La Pieve di San Pietro di Feletto
La Pieve di San Pietro di Feletto
Tra le colline del Felettano, territorio che deve il suo nome alle felci che crescevano negli ampi boschi di castagni, ma ancor oggi presenti, alternati ai filari di viti, spicca, in cima ad un’altura, la millenaria Pieve di San Pietro.
Fondata dai Longobardi, ma su un sito dalla storia ancora più antica, la Pieve era luogo di sosta per pellegrini e fedeli del territorio, dove essi potevano seppellire i defunti e ricevere il sacramento del Battesimo, ma anche dove la comunità, all’ombra del porticato, poteva riunirsi e persino svagarsi, o ancora proteggersi dalle scorrerie di briganti e invasori, all’interno delle solide mura di pietra della chiesa.

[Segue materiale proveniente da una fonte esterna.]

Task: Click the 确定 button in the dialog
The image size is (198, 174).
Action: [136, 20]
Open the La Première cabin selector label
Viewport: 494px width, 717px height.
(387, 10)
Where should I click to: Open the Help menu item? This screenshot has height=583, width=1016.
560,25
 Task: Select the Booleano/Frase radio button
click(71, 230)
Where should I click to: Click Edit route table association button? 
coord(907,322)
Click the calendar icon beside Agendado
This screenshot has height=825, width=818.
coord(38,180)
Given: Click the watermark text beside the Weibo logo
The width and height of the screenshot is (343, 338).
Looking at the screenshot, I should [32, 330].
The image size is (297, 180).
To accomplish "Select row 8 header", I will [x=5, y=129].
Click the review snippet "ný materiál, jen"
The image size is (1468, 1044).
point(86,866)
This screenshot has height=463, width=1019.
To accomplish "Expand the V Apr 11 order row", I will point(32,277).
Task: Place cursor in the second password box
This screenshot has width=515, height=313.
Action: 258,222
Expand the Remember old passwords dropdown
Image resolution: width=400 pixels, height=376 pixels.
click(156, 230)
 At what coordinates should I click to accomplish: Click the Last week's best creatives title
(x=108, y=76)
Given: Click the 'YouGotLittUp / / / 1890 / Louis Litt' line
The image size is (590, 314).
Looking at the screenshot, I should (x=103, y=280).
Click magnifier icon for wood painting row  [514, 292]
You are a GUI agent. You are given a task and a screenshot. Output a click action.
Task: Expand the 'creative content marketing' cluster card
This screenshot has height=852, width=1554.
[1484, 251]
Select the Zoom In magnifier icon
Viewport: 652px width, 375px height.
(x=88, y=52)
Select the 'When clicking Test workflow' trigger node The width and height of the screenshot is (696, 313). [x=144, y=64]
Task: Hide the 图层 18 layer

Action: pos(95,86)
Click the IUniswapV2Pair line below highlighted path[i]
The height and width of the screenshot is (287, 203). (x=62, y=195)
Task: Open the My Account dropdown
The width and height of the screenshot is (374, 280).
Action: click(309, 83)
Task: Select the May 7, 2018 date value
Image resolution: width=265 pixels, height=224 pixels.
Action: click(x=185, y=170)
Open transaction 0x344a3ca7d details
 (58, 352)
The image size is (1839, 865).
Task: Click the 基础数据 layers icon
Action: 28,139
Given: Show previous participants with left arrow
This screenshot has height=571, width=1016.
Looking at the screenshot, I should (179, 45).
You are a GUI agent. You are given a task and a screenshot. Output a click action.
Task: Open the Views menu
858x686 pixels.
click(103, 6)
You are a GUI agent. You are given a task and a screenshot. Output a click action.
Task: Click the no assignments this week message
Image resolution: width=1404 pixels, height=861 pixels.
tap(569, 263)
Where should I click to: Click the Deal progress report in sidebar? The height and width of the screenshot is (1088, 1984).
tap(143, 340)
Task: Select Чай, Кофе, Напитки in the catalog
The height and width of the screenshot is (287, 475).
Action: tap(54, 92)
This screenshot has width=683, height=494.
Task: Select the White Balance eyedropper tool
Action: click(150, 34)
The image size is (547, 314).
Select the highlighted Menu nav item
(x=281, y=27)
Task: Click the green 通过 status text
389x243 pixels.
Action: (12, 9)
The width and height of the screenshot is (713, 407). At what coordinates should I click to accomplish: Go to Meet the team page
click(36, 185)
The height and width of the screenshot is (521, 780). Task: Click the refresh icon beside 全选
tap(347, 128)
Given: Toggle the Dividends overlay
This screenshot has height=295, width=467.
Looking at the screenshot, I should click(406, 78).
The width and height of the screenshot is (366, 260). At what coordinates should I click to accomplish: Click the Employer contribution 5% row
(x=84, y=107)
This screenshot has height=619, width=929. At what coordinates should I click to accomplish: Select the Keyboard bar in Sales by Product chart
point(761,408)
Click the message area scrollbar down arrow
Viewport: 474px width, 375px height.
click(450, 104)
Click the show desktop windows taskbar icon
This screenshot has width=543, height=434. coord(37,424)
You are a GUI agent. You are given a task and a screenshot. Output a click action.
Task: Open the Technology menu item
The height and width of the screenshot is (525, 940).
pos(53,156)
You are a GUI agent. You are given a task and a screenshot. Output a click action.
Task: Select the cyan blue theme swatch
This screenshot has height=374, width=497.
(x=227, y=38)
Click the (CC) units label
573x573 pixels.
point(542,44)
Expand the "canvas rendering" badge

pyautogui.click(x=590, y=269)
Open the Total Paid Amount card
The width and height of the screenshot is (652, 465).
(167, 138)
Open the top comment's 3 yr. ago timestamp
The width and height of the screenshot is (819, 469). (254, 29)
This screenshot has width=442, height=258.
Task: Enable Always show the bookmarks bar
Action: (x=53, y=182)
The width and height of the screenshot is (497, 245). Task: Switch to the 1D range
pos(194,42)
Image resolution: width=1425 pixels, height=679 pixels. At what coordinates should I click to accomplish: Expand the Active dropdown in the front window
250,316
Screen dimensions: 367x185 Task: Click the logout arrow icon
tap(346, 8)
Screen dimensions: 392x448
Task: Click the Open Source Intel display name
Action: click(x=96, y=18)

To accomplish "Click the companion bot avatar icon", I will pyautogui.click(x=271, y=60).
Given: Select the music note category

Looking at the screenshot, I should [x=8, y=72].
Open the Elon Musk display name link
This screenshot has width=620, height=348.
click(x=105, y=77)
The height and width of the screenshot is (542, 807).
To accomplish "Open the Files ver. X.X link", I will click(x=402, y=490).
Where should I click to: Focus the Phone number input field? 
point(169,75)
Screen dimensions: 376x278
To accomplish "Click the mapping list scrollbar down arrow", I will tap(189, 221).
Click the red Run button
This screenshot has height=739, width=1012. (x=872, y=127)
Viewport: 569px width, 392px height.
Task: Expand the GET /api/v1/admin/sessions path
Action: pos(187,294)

Tarzo, l'antica Arcipretale e la Chiesetta di San Martino
Tarzo, l'antica Arcipretale e la Chiesetta di San Martino
Il Comune di Tarzo, posizionato a cavallo delle colline che delimitano a sud la Valsana, presenta un territorio variegato, con le sue frazioni in parte arroccate tra i rilievi, in parte affacciate verso la pianura e in parte lambite dall’acqua del lago.
Questi angoli, così diversificati tra loro, sono ciascuno impreziositi dalla presenza di chiese e cappelle pregne di arte e testimonianze di devozione.
La prima di queste in ordine di importanza e centralità, è indubbiamente l’arcipretale di Tarzo, dedicata alla Beata Vergine della Purificazione e frutto di ricostruzione nel 1742. In precedenza, si hanno notizie di un luogo di culto dal 1202 e di un primo rifacimento nel 1579.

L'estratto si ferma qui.